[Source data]
------------------------------------

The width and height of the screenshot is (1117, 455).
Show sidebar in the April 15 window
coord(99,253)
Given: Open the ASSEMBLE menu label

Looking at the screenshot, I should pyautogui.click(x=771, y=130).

------------------------------------

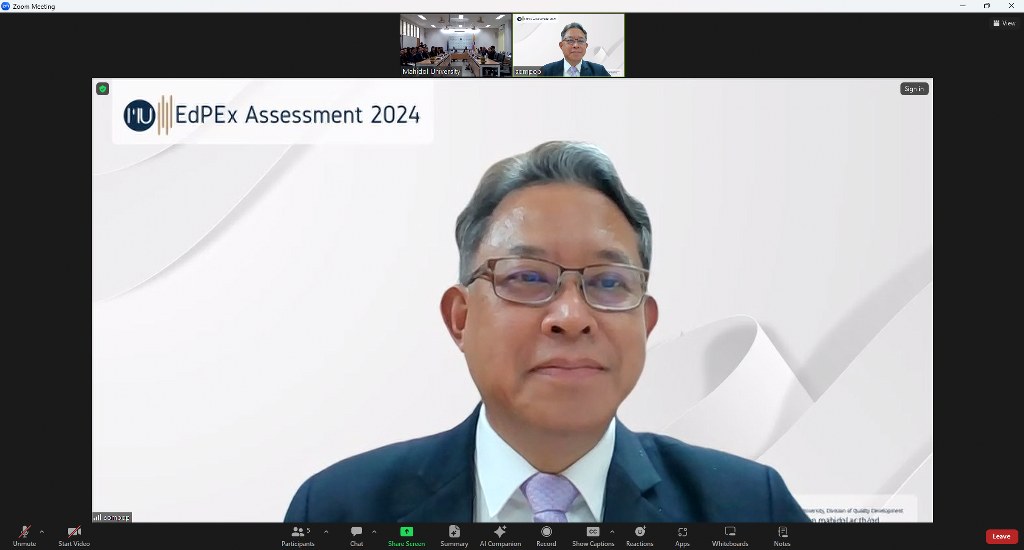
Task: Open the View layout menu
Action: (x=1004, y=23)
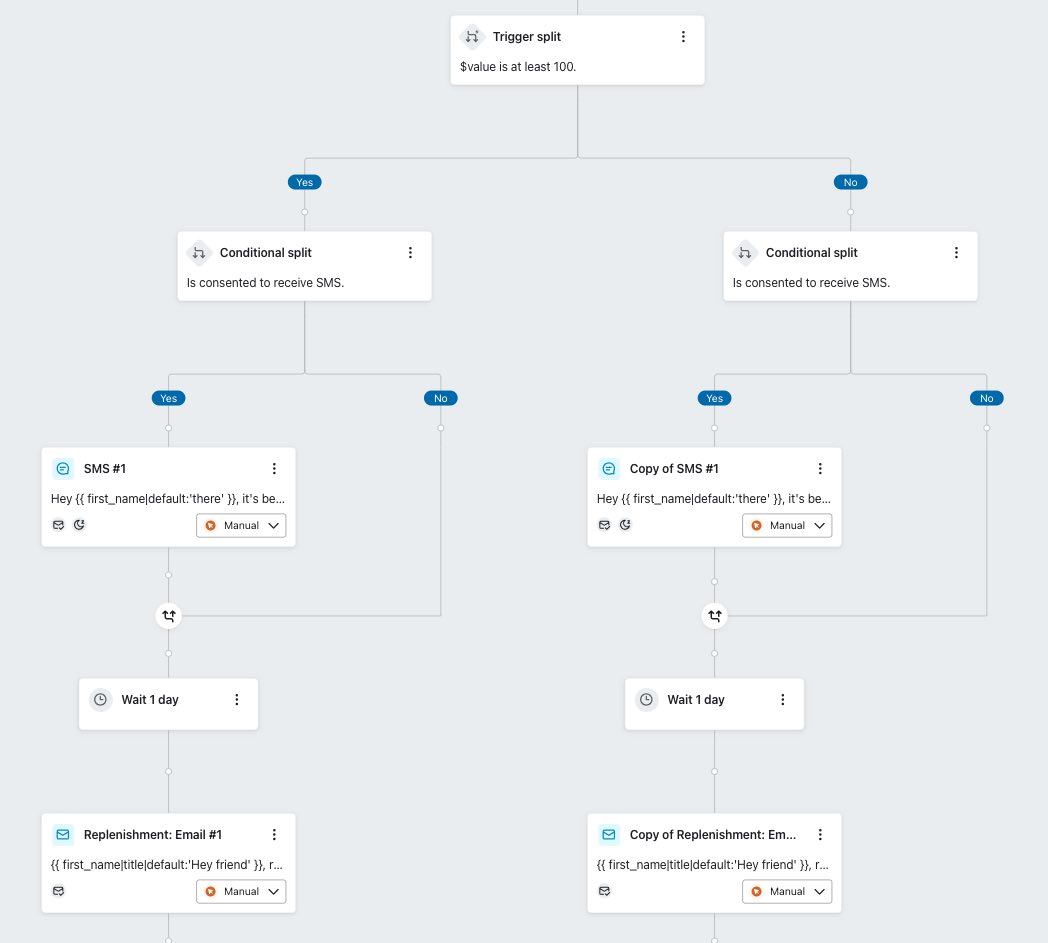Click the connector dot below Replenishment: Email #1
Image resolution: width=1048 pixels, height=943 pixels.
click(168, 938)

------------------------------------

— INSTRUCTIONS FOR THE TASK —
Extract the rows from the one containing "The width and" through the one containing "coord(99,253)", copying them exactly as they appear.

— ANSWER FOR THIS EXERCISE —
The width and height of the screenshot is (1117, 455).
Show sidebar in the April 15 window
coord(99,253)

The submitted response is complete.